Travel Allowance Clarifications

For travel allowance calculations, several key factors apply. Employers must include 80% of the allowance in remuneration for PAYE calculations, though this reduces to 20% if the employer confirms at least 80% business use of the vehicle during the tax year.

Fuel costs cannot be claimed unless the employee bears the full cost of fuel, and maintenance costs are only claimable when the employee covers all maintenance expenses. Fixed costs require pro-rata reduction for vehicles used less than a full year for business purposes.

Distance calculations must be supported by a logbook documenting both total distance and business travel during the tax year. Previous year’s rates can be found here.

Paperless

South African businesses can maintain accounting documents, including receipts and invoices, in digital format without retaining original paper copies. This electronic storage must comply with conditions outlined in Article 30 of the Tax Administration Act and Government Notice No 787.

Electronic Storage Standards

Digital records must meet ‘acceptable electronic form’ criteria as defined in Section 14 of the Electronic Communications and Transactions Act, ensuring:

  • Document integrity
  • Information completeness
  • Consistent availability
  • Timely access for SARS requests

Location Requirements

Digital records must typically be maintained at a physical location within South Africa. However, companies may receive authorization from a senior SARS official to store records outside the country.

System Requirements

Organizations must maintain system documentation that details their electronic record-keeping methods.
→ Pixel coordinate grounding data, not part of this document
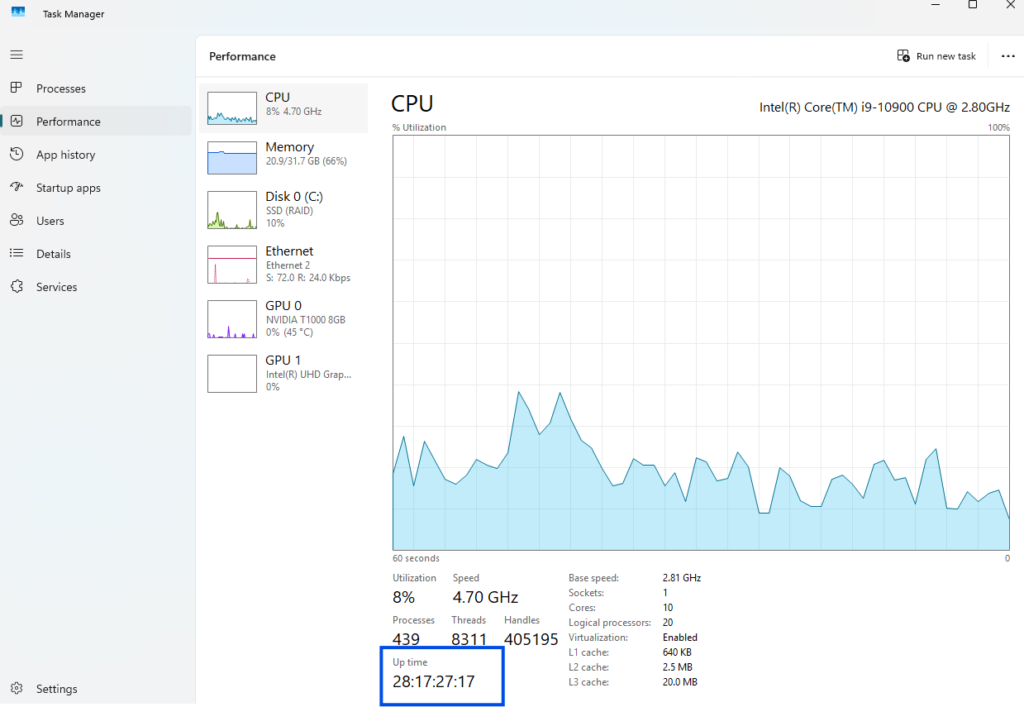Open the three-dot more options menu
The image size is (1024, 707).
(1007, 56)
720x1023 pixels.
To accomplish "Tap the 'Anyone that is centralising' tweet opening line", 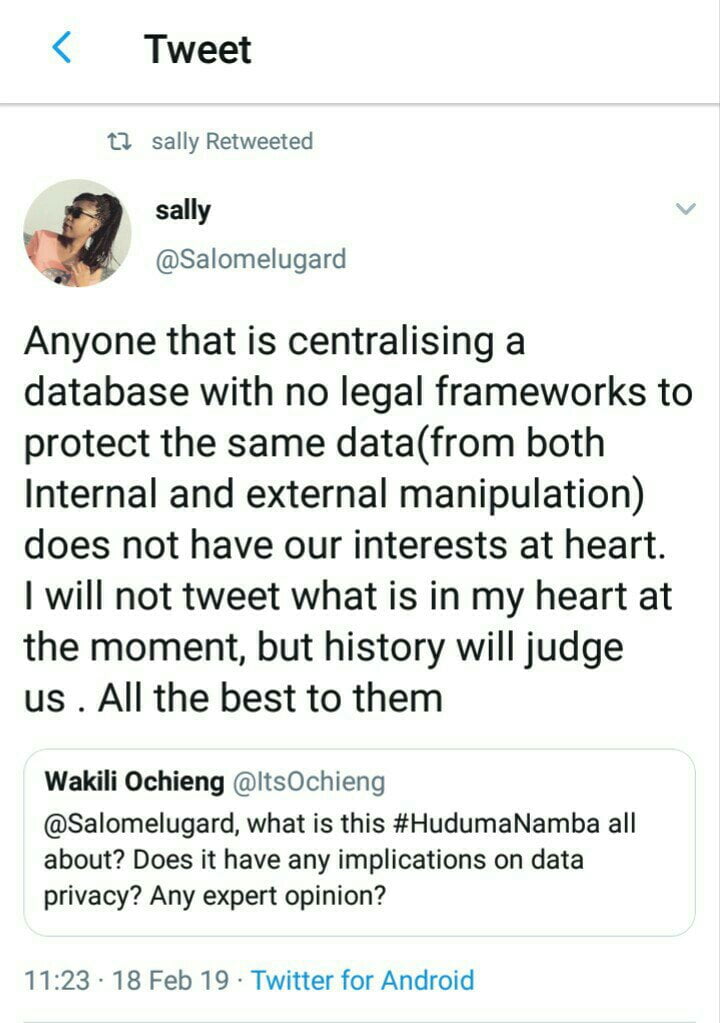I will pos(274,342).
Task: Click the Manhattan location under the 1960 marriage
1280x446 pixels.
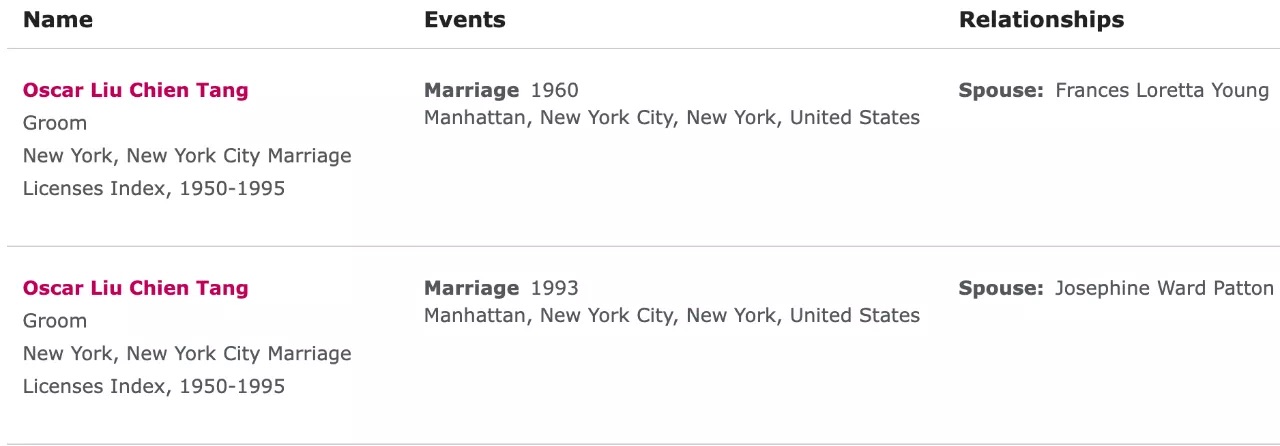Action: tap(671, 118)
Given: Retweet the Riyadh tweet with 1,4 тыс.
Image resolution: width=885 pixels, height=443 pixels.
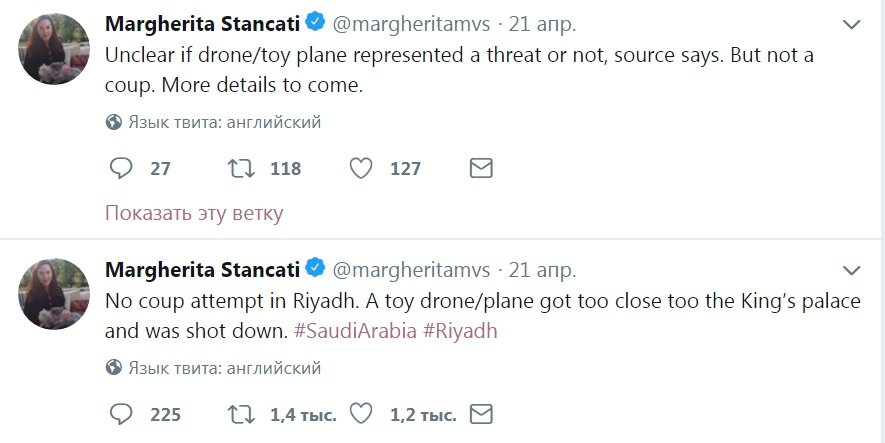Looking at the screenshot, I should tap(241, 414).
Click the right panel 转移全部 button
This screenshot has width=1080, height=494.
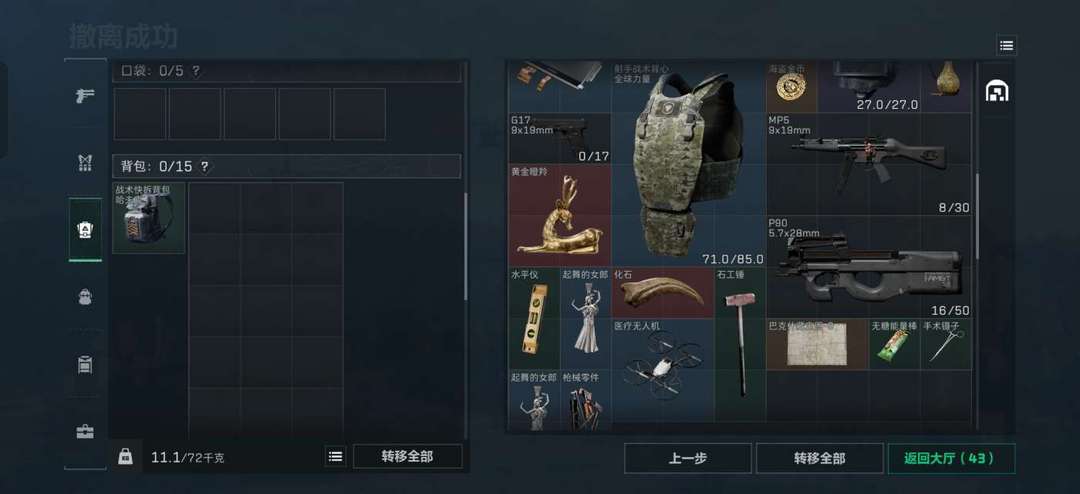[819, 458]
This documentation should explain the specific procedures and controls in place for digital storage.

Retention Guidelines

All supporting documentation must be preserved for five years from either:

  • The date of tax return submission
  • The end of the relevant tax period

Sales Tax Rates

South Africa employs a value-added tax system as its primary indirect tax on goods and services consumption. The tax framework includes two rates:

Rate Type Application
15% Standard General goods and services
0% Zero Exports, international transport, specific farming goods, basic food items

A comprehensive list of zero-rated items can be found in the South African VAT Act.